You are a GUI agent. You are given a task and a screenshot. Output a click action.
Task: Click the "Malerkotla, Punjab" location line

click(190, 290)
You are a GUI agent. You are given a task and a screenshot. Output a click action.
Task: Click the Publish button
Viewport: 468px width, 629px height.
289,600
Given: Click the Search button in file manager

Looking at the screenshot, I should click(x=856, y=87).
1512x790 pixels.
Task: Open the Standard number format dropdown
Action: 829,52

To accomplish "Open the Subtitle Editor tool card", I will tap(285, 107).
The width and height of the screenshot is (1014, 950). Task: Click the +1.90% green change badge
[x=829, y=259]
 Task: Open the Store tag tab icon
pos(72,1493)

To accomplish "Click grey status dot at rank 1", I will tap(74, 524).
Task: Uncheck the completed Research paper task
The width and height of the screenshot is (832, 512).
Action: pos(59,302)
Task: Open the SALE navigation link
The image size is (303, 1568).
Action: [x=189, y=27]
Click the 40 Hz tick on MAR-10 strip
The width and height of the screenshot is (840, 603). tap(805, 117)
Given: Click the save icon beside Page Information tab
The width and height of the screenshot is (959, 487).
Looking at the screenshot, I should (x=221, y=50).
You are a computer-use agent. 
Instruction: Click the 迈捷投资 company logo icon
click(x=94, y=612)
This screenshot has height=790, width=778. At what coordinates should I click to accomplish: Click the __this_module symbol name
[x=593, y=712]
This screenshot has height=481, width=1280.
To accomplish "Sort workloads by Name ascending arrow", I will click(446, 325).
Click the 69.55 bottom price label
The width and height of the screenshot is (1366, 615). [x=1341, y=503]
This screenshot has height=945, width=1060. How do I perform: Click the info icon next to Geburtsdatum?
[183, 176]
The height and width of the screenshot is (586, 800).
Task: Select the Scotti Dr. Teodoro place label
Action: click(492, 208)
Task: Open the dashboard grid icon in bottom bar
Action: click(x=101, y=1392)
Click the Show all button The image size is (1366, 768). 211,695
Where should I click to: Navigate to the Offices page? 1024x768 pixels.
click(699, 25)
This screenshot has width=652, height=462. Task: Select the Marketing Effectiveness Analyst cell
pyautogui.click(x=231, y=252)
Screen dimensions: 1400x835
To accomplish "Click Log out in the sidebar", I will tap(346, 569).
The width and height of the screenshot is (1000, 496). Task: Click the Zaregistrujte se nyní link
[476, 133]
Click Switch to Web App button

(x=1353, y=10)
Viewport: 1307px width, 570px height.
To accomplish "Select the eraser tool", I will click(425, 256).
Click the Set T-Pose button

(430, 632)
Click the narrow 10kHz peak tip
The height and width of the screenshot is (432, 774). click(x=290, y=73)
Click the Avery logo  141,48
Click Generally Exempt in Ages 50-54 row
══════════════════════════════
- [ASSIGNMENT]: Please repeat the listing word for word.

- [REPLY TO THE EXERCISE]:
You are a GUI agent. You are given a task and a screenshot. Output a click action.
Task: Click the "Malerkotla, Punjab" location line

click(190, 290)
You are a GUI agent. You are given a task and a screenshot. Output a click action.
Task: Click the Publish button
Viewport: 468px width, 629px height.
289,600
Given: Click the Search button in file manager

Looking at the screenshot, I should click(x=856, y=87).
1512x790 pixels.
Task: Open the Standard number format dropdown
Action: 829,52

To accomplish "Open the Subtitle Editor tool card", I will tap(285, 107).
The width and height of the screenshot is (1014, 950). Task: Click the +1.90% green change badge
[x=829, y=259]
 Task: Open the Store tag tab icon
pos(72,1493)

To accomplish "Click grey status dot at rank 1", I will tap(74, 524).
Task: Uncheck the completed Research paper task
The width and height of the screenshot is (832, 512).
Action: pos(59,302)
Task: Open the SALE navigation link
The image size is (303, 1568).
Action: [x=189, y=27]
Click the 40 Hz tick on MAR-10 strip
The width and height of the screenshot is (840, 603). tap(805, 117)
Given: Click the save icon beside Page Information tab
The width and height of the screenshot is (959, 487).
Looking at the screenshot, I should (x=221, y=50).
You are a computer-use agent. 
Instruction: Click the 迈捷投资 company logo icon
click(x=94, y=612)
This screenshot has height=790, width=778. At what coordinates should I click to accomplish: Click the __this_module symbol name
[x=593, y=712]
This screenshot has height=481, width=1280.
To accomplish "Sort workloads by Name ascending arrow", I will click(446, 325).
Click the 69.55 bottom price label
The width and height of the screenshot is (1366, 615). [x=1341, y=503]
This screenshot has height=945, width=1060. How do I perform: Click the info icon next to Geburtsdatum?
[183, 176]
The height and width of the screenshot is (586, 800).
Task: Select the Scotti Dr. Teodoro place label
Action: click(492, 208)
Task: Open the dashboard grid icon in bottom bar
Action: click(x=101, y=1392)
Click the Show all button The image size is (1366, 768). 211,695
Where should I click to: Navigate to the Offices page? 1024x768 pixels.
click(699, 25)
This screenshot has width=652, height=462. Task: Select the Marketing Effectiveness Analyst cell
pyautogui.click(x=231, y=252)
Screen dimensions: 1400x835
To accomplish "Click Log out in the sidebar", I will tap(346, 569).
The width and height of the screenshot is (1000, 496). Task: Click the Zaregistrujte se nyní link
[476, 133]
Click Switch to Web App button

(x=1353, y=10)
Viewport: 1307px width, 570px height.
To accomplish "Select the eraser tool", I will click(425, 256).
Click the Set T-Pose button

(430, 632)
Click the narrow 10kHz peak tip
The height and width of the screenshot is (432, 774). click(x=290, y=73)
Click the Avery logo  141,48
Click Generally Exempt in Ages 50-54 row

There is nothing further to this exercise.